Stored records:
· · · · · · ·

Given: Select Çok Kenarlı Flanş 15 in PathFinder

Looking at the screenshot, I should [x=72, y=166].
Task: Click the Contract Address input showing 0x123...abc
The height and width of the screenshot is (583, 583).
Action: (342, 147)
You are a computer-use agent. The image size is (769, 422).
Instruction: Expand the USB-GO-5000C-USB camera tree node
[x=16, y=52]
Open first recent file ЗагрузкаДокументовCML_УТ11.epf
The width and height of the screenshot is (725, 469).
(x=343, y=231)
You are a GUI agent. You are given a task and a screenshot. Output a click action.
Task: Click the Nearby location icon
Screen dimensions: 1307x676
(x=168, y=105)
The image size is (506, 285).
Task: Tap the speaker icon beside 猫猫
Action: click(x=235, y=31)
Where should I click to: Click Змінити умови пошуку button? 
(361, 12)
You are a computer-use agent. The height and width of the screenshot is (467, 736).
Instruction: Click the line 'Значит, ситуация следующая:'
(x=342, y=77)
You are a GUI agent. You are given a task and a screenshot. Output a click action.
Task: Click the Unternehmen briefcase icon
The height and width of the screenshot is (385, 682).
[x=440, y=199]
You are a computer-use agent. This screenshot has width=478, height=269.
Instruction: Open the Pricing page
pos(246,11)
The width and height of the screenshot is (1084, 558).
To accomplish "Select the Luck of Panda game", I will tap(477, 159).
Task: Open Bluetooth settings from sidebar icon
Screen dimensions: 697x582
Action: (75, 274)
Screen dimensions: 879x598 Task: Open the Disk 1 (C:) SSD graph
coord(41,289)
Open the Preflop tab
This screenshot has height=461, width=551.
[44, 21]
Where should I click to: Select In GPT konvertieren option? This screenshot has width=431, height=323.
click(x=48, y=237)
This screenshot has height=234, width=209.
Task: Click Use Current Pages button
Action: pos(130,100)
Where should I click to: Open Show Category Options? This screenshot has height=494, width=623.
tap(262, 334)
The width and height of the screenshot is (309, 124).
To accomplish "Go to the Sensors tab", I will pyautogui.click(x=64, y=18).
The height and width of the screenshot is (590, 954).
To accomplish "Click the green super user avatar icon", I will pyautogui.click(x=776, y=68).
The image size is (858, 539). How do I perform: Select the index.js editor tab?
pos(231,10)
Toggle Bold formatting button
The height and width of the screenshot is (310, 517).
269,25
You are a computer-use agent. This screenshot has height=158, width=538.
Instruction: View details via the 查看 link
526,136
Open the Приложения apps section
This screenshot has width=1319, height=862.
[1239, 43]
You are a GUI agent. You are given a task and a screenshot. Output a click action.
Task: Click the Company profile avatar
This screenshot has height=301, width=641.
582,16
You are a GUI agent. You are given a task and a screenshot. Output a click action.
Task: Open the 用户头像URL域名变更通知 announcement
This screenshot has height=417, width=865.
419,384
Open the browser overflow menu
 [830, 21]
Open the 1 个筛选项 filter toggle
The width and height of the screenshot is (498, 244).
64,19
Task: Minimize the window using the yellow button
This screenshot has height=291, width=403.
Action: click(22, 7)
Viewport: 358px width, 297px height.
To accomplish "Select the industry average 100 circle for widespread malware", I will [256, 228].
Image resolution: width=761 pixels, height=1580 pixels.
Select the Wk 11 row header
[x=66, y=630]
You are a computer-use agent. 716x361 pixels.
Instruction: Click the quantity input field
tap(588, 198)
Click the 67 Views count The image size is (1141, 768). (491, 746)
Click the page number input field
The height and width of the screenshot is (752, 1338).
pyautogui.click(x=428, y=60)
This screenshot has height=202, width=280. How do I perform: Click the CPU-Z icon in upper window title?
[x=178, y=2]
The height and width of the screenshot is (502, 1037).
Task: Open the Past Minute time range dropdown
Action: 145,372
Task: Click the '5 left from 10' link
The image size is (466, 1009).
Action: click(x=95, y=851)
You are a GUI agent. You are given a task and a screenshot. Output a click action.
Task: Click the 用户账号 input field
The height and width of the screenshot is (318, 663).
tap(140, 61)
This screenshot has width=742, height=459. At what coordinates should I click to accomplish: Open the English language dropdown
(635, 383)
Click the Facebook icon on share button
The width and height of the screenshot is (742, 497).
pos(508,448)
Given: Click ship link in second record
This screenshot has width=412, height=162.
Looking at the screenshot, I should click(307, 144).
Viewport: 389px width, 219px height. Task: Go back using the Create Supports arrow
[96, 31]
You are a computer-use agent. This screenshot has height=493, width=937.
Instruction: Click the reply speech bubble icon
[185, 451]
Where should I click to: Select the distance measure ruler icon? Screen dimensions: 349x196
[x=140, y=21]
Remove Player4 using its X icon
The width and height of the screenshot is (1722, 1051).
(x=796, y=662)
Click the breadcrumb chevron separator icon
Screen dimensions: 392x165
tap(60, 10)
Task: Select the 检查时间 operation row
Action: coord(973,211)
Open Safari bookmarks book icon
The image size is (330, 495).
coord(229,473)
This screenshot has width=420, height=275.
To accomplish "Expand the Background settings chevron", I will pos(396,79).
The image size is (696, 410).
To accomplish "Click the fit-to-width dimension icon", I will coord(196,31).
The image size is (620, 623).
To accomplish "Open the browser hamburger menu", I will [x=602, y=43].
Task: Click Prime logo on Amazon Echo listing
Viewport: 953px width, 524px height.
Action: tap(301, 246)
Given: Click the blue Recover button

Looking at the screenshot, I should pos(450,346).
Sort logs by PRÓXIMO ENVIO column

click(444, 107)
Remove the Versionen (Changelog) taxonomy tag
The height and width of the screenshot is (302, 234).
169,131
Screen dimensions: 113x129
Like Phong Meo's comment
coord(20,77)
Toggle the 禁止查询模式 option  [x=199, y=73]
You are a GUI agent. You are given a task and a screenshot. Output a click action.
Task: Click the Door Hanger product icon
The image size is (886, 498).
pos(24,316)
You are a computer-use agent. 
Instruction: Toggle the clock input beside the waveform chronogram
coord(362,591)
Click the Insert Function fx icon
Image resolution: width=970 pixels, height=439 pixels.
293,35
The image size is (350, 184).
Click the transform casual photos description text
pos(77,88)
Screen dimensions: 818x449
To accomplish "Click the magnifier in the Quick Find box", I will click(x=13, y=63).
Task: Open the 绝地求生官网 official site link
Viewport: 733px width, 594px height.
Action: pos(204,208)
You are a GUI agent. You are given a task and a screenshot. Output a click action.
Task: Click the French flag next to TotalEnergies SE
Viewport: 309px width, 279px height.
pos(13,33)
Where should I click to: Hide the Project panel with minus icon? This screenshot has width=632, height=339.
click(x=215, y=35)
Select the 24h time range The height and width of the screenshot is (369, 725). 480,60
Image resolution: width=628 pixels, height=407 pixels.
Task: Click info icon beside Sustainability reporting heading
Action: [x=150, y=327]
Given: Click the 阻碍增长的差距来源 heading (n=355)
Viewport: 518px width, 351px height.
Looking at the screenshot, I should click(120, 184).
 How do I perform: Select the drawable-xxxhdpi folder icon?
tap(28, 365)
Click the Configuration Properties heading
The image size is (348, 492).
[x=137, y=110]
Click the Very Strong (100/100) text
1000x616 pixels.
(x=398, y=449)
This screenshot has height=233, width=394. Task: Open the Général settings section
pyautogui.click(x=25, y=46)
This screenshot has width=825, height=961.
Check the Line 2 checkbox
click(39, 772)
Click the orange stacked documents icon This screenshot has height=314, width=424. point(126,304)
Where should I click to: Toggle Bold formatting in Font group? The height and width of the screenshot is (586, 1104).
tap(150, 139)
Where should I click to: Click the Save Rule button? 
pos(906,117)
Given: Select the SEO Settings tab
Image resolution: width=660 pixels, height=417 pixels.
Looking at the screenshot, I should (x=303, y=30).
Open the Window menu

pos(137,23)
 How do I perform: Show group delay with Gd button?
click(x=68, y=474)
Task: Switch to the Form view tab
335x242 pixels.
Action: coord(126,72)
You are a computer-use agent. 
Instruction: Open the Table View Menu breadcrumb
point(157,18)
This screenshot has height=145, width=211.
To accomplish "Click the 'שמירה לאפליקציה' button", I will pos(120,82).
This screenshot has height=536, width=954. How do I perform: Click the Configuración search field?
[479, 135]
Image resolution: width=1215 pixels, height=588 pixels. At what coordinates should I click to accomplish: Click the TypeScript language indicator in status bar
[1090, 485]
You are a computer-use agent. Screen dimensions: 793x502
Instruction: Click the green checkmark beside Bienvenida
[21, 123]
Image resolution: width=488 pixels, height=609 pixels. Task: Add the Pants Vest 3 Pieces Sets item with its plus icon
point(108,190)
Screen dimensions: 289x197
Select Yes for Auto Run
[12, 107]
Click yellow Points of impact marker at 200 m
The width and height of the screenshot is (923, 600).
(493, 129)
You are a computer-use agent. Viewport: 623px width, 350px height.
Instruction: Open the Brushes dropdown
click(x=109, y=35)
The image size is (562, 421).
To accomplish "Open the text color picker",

· · · · · · ·

Make a copy of each line in the records that has the word "yellow".

Task: Minimize the window using the yellow button
Click yellow Points of impact marker at 200 m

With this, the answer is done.